Corriere del Mezzogiorno (Campania)
Attentato alla Federico II, interrogate trenta persone
Chi ha colpito il «Coinor» lo ha fatto con la consapevolezza di creare danni e con la certezza che il messaggio potesse arrivare chiaro e forte. Le forze dell’ordine battono solo ed esclusivamente la pista interna per cercare di arrivare ad individuare il responsabile o i responsabili dell’atto intimidatorio di mercoledì scorso all’università Federico II, quando qualcuno ha portato una molotov e le ha dato fuoco. Solo per il provvidenziale intervento di un dipendente si è evitato il peggio. La Digos di Napoli che conduce le indagini dirette dal pool «Antiterrorismo» della Procura partenopea, ha ascoltato oltre 30 persone «informate sui fatti» per cercare di ricostruire il puzzle dell’indagine.
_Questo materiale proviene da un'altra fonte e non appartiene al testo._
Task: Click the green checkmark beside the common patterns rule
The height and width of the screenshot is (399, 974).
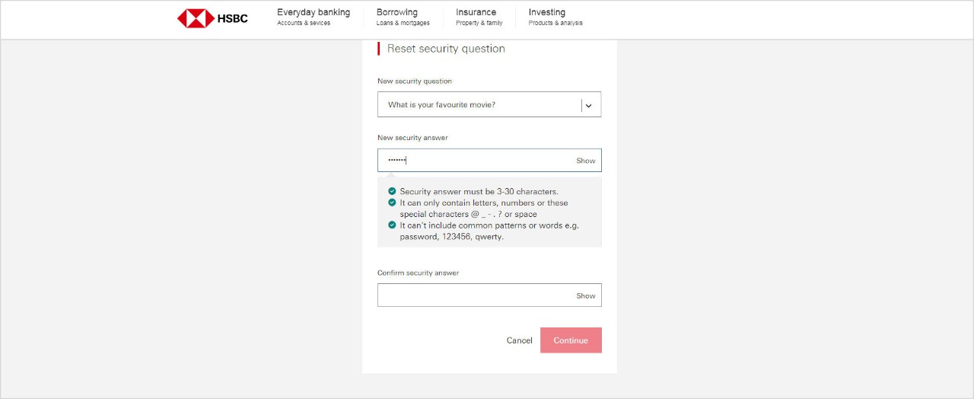Action: (x=392, y=225)
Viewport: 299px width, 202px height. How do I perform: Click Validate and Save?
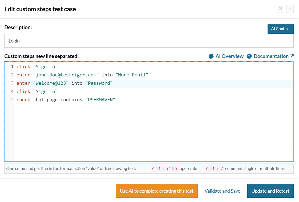222,191
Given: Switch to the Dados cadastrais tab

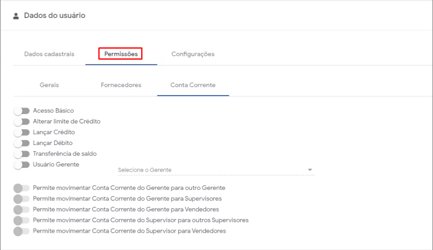Looking at the screenshot, I should [x=49, y=54].
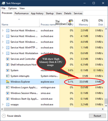Click the System interrupts process icon
108x121 pixels.
pyautogui.click(x=8, y=76)
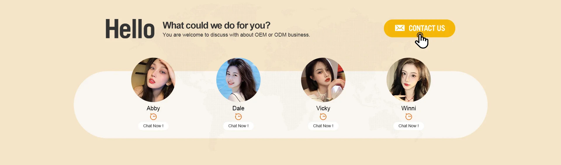Click the large Hello heading
This screenshot has height=165, width=561.
click(130, 29)
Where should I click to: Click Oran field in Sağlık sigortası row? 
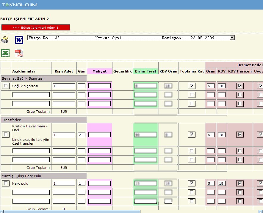coord(211,86)
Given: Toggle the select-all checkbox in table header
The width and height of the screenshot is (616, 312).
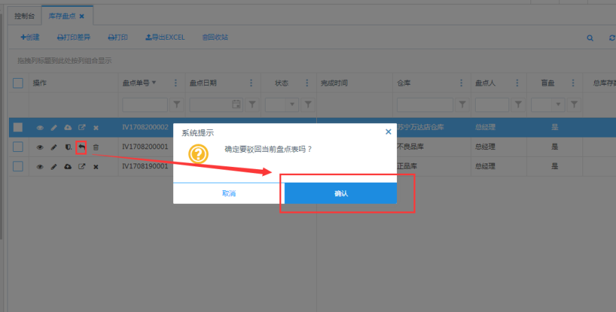Looking at the screenshot, I should [18, 83].
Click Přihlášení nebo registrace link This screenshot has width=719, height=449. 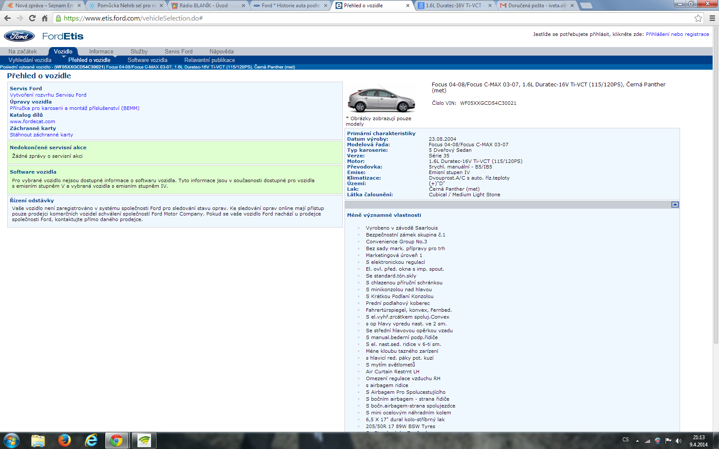coord(677,34)
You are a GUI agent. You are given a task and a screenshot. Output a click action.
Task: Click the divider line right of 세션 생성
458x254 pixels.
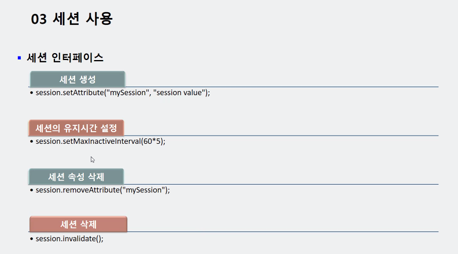coord(282,87)
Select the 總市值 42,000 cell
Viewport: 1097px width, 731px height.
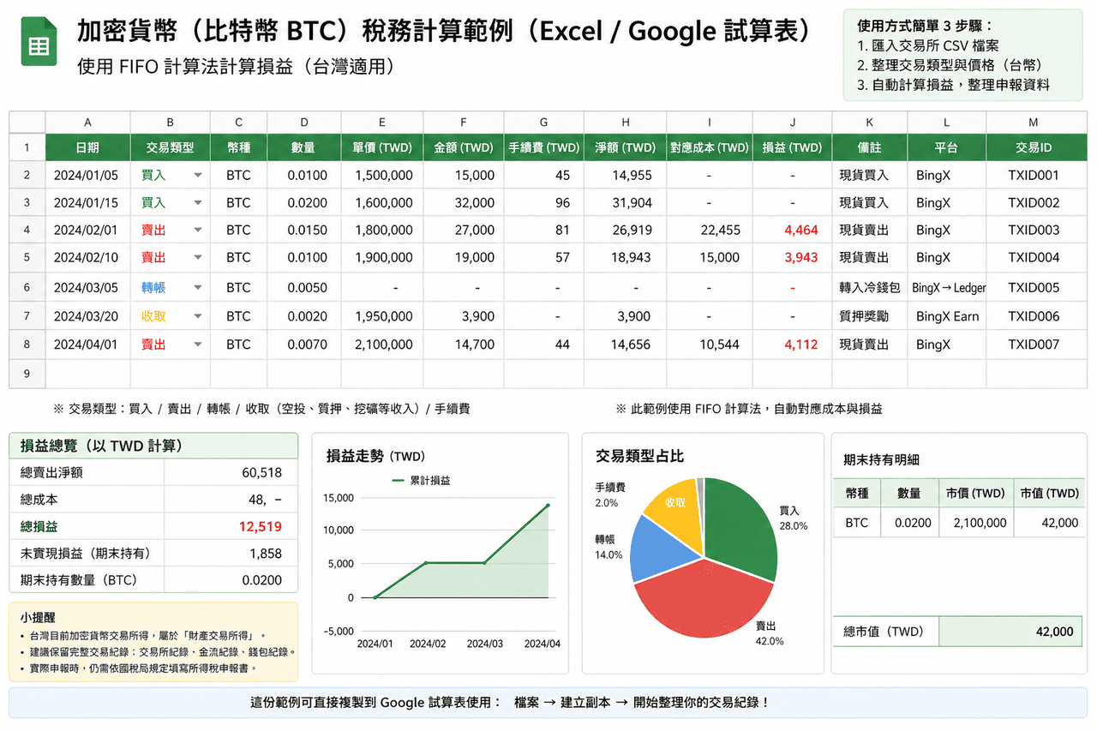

Qualcuno è salito al secondo piano della sede centrale di corso Umberto, ha posizionato a terra una tanica di plastica di cinque litri di benzina e ha dato fuoco ad uno stoppino che era però troppo imbevuto di liquido e quindi non ha preso fuoco come avrebbe dovuto. Una fiammata ha bruciato una parete e parte della scrivania, ma l’obiettivo era quello di distruggere e di arrivare direttamente alla «mente» dell’Università. Si segue la pista interna perché chi ha agito sapeva perfettamente dove colpire per fare del male. Due i moventi: il primo porta direttamente al ruolo svolto dal «Coinor», che è quello di indirizzo, per così dire, politico delle scelte dell’università. Chi ha portato quella bomba artigianale voleva creare danni, distruggere atti e documenti che erano lì conservati ma non è arrivato dove avrebbe voluto. Il secondo movente potrebbe essere quello anarchico a causa dei tumulti generati negli ultimi tempi dall’aumento esponenziale delle tasse universitarie per accedere alle facoltà più prestigiose. Ma ci sono due aspetti che non convincono del tutto gli investigatori. Il primo è che manca qualsivoglia tipo di rivendicazione, il secondo è che non è il «Coinor» a stabilire quanto debbano pagare gli studenti.